* [Data extracted from a collection]:
++++
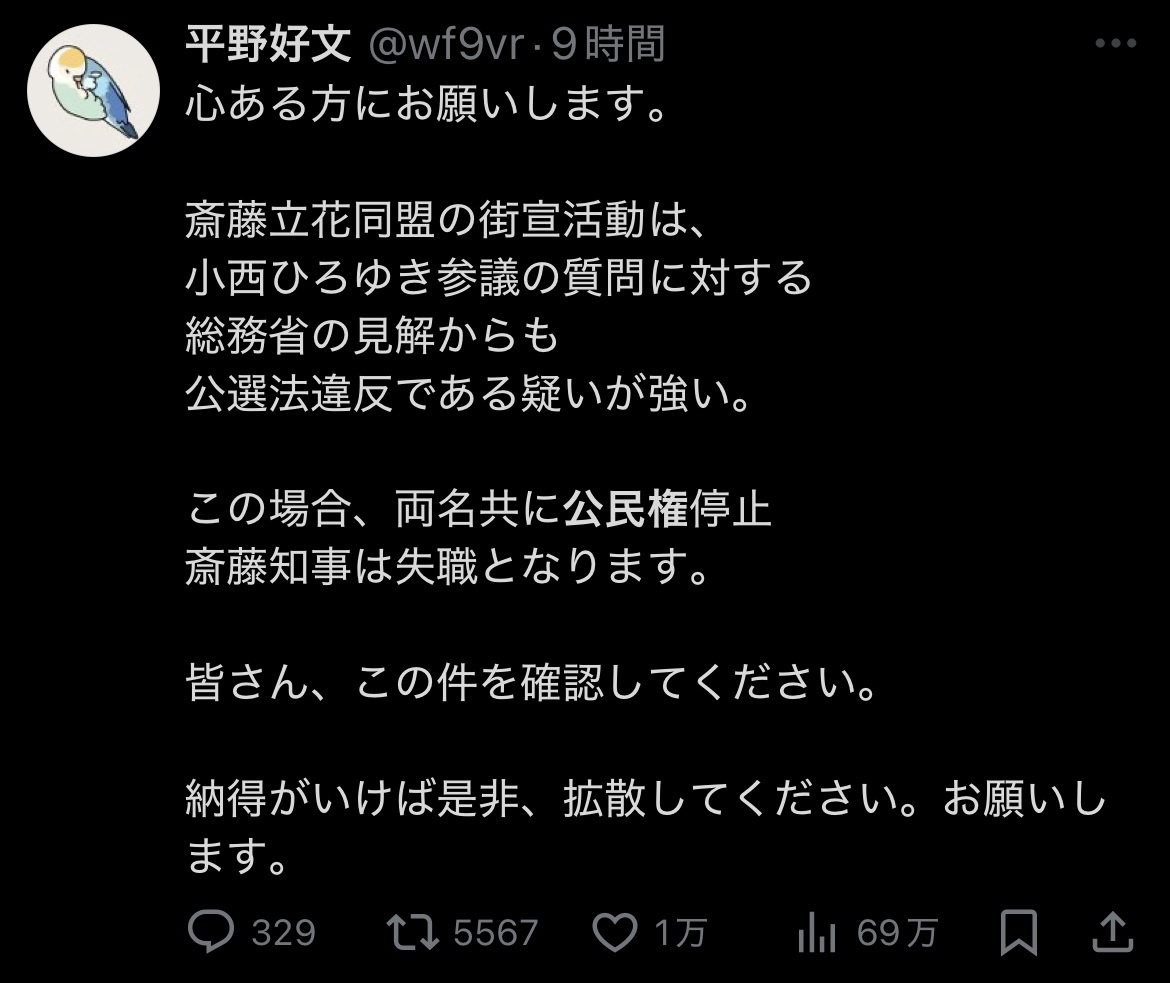Click the @wf9vr handle
The width and height of the screenshot is (1170, 983).
pos(446,45)
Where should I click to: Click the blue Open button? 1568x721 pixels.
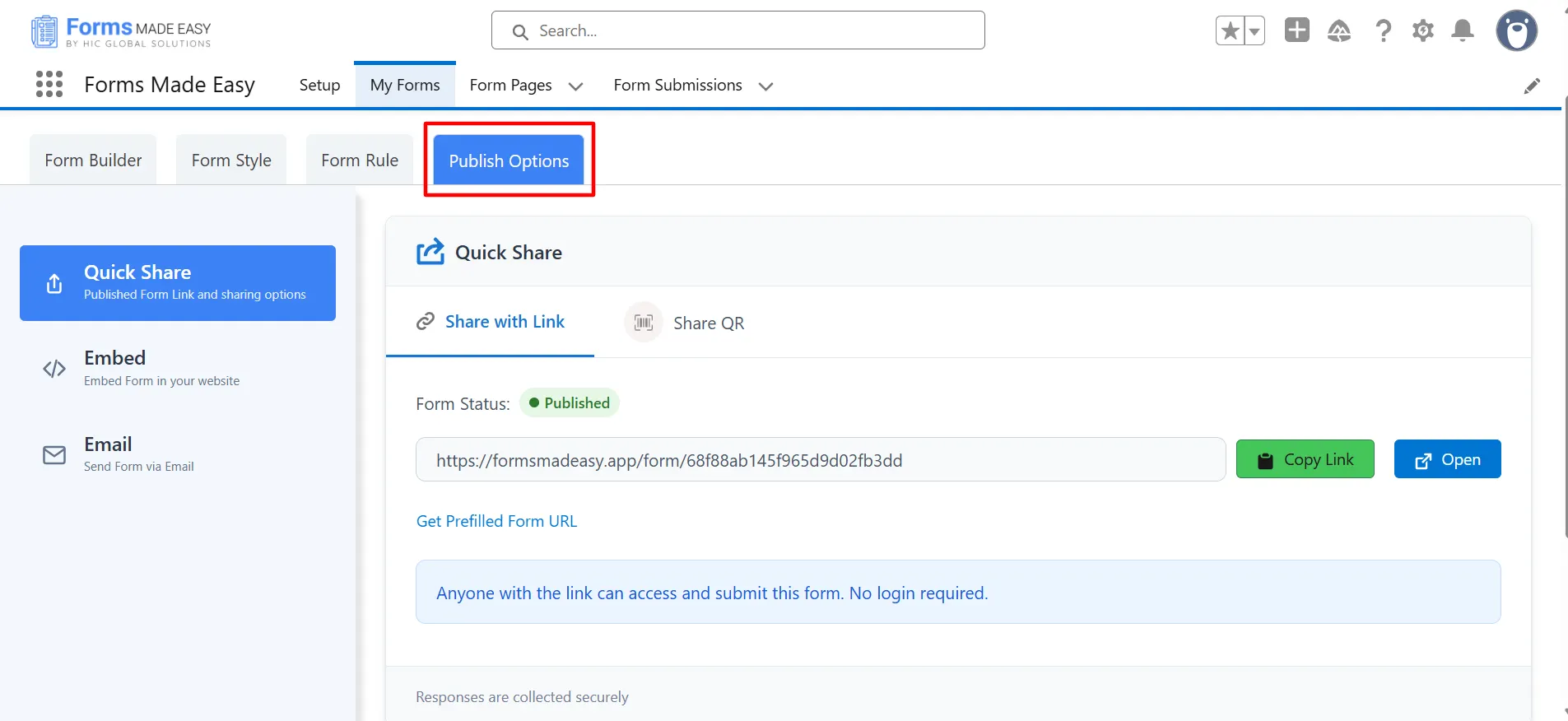pyautogui.click(x=1447, y=459)
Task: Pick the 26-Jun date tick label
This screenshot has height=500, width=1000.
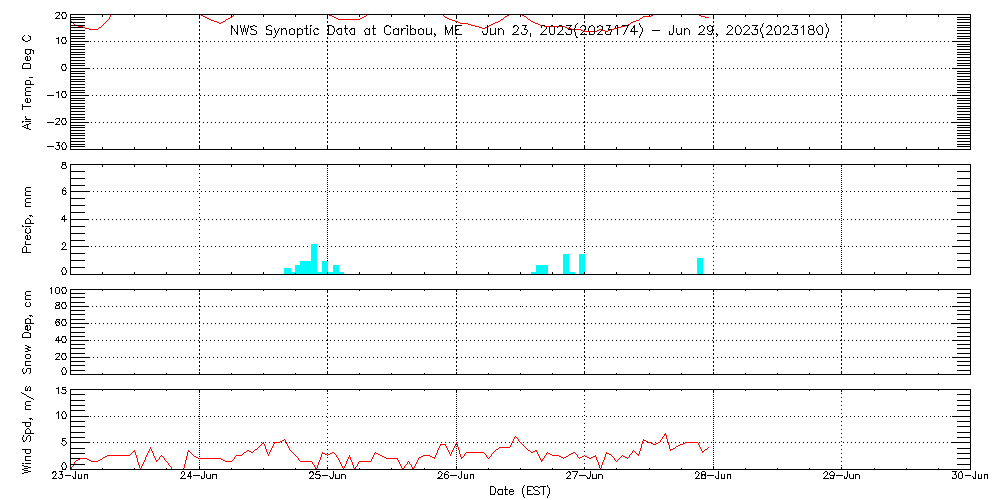Action: [x=456, y=477]
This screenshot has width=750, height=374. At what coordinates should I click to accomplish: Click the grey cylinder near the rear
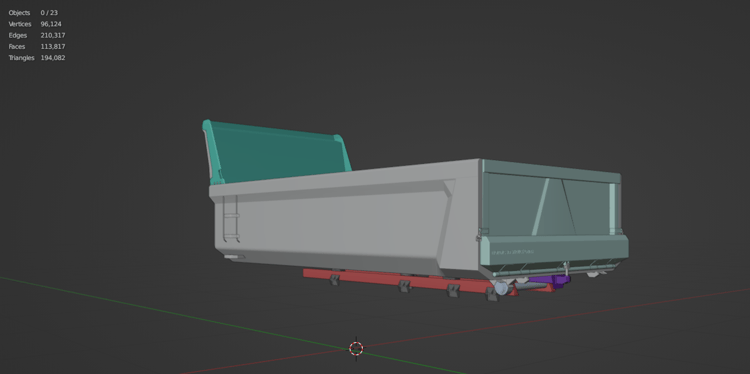[x=501, y=288]
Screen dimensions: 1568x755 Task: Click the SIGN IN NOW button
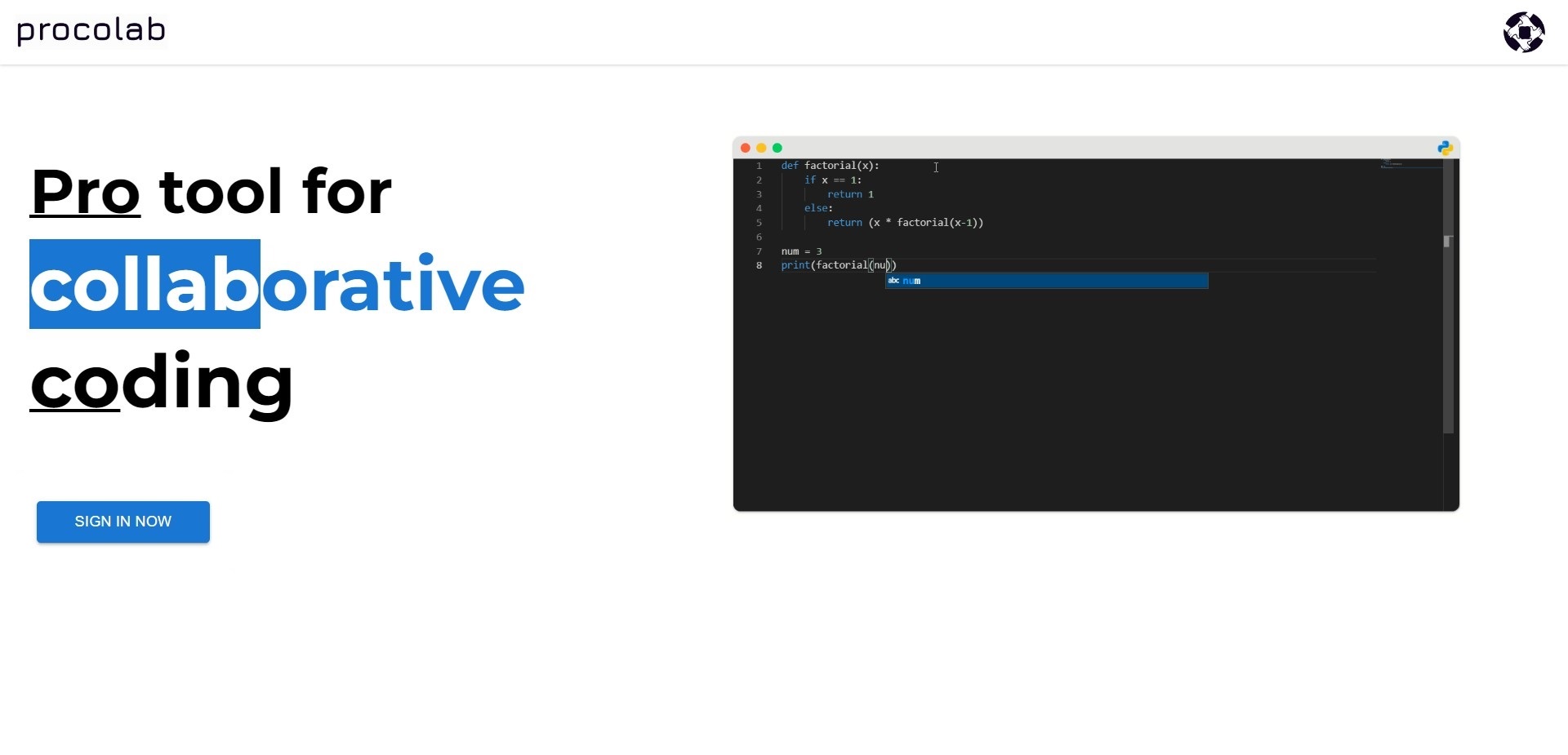click(x=122, y=522)
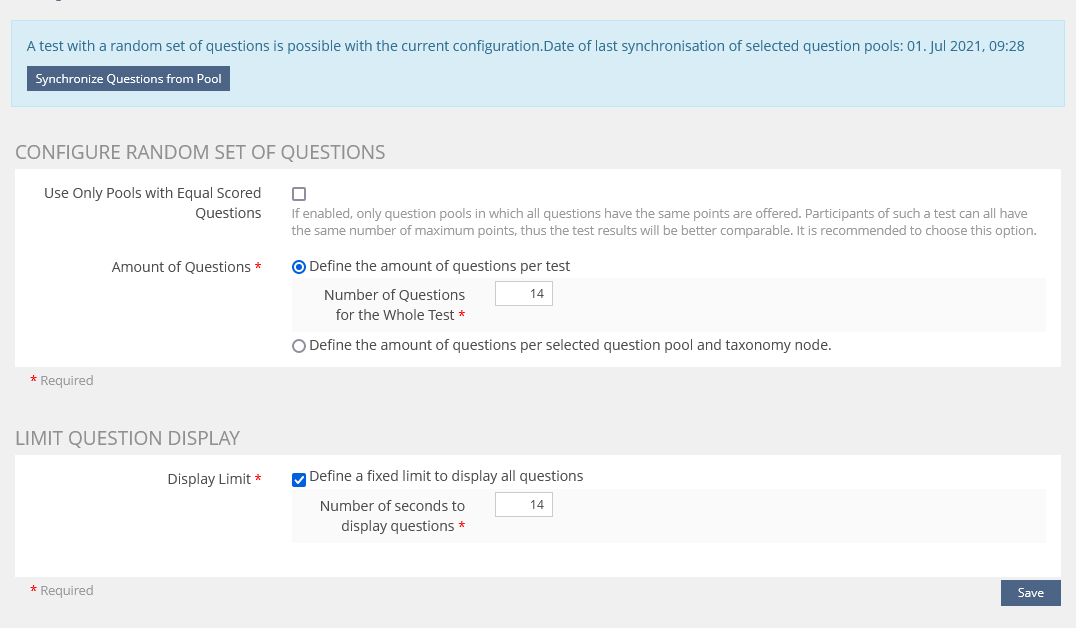Click the 'Display Limit' field label
The image size is (1076, 628).
click(x=209, y=479)
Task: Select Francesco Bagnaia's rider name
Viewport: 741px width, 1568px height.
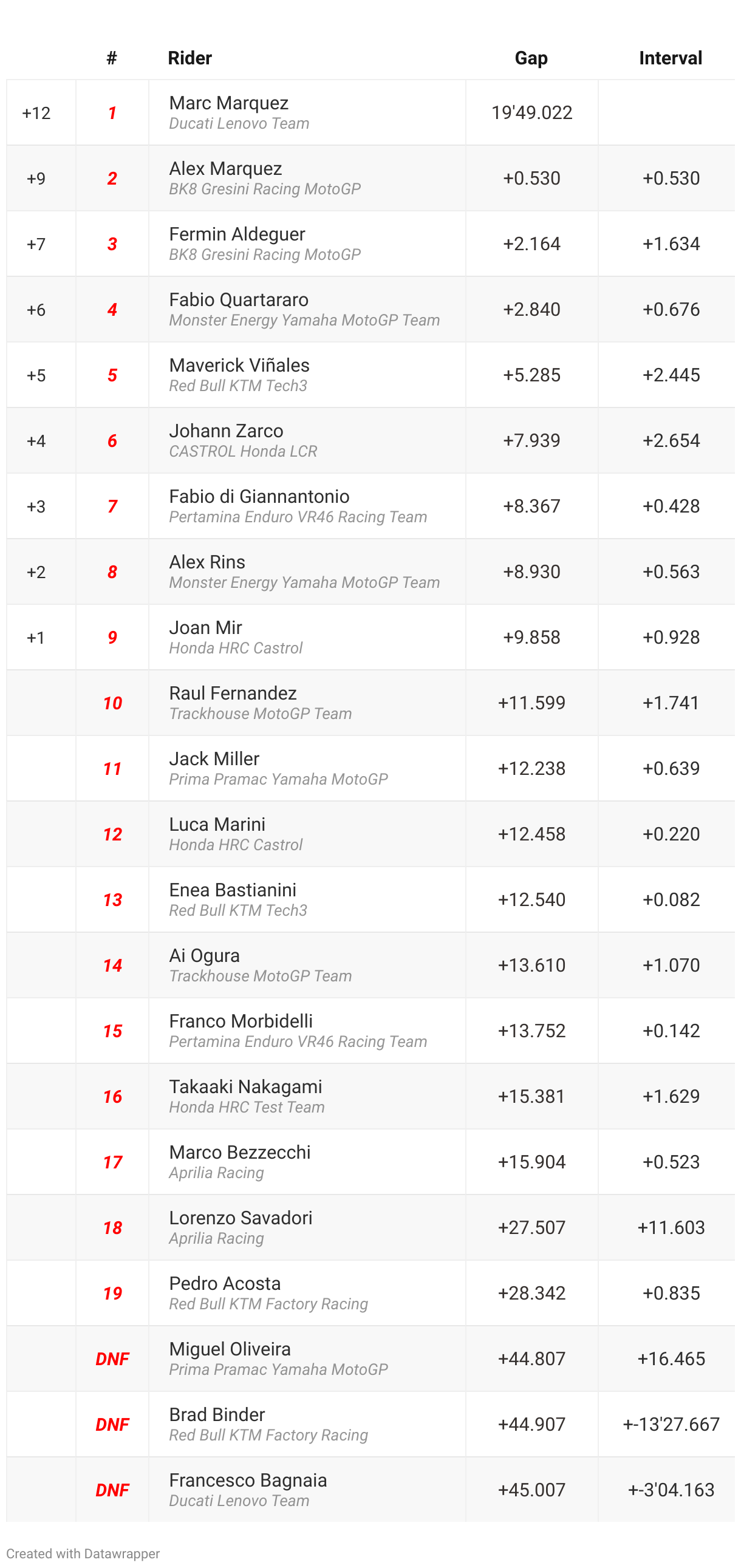Action: (247, 1480)
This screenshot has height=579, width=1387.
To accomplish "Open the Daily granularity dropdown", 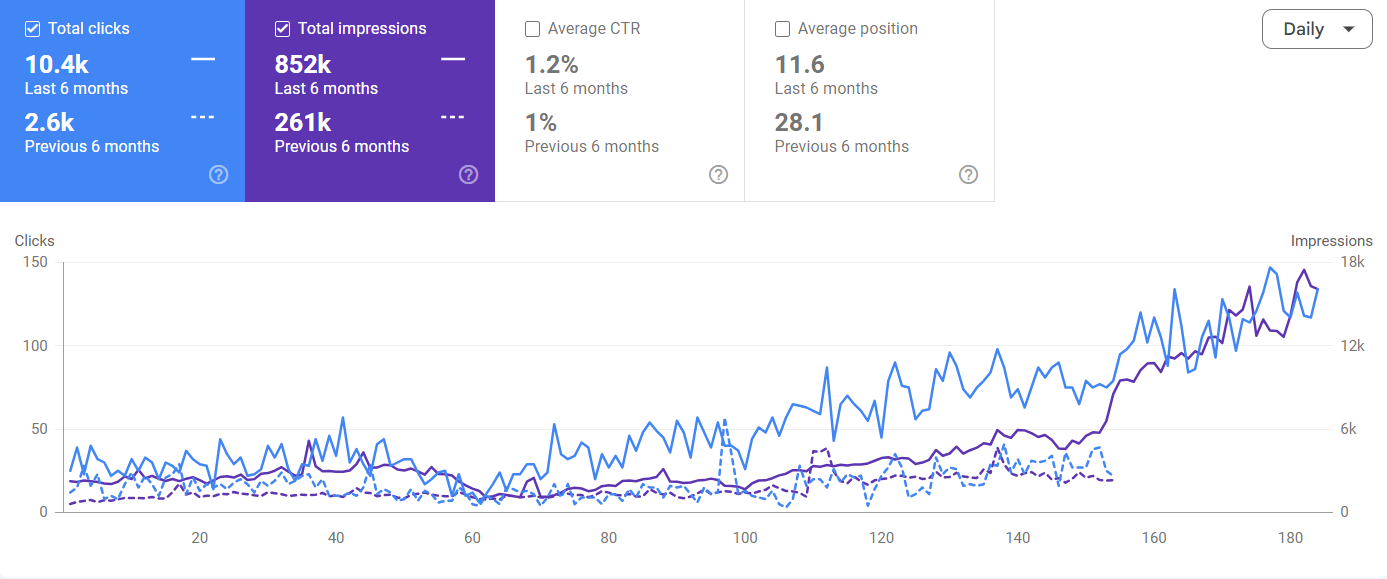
++++
* [Do this]:
Swap "Task" for "Goal" throughout the data above, changing nothing else, and leave out the pictures when you write the lines again.

* [Exercise solution]:
Click the @wf9vr handle
The width and height of the screenshot is (1170, 983).
pos(446,45)
Where should I click to: Click the blue Open button? 1568x721 pixels.
pyautogui.click(x=1447, y=459)
Goal: Pick the 26-Jun date tick label
This screenshot has height=500, width=1000.
Action: [x=456, y=477]
This screenshot has width=750, height=374. At what coordinates should I click to accomplish: Click the grey cylinder near the rear
[x=501, y=288]
Screen dimensions: 1568x755 Goal: Click the SIGN IN NOW button
click(x=122, y=522)
Click the 'Display Limit' field label
The image size is (1076, 628).
click(x=209, y=479)
Goal: Select Francesco Bagnaia's rider name
Viewport: 741px width, 1568px height.
Action: (247, 1480)
This screenshot has height=579, width=1387.
To accomplish "Open the Daily granularity dropdown", 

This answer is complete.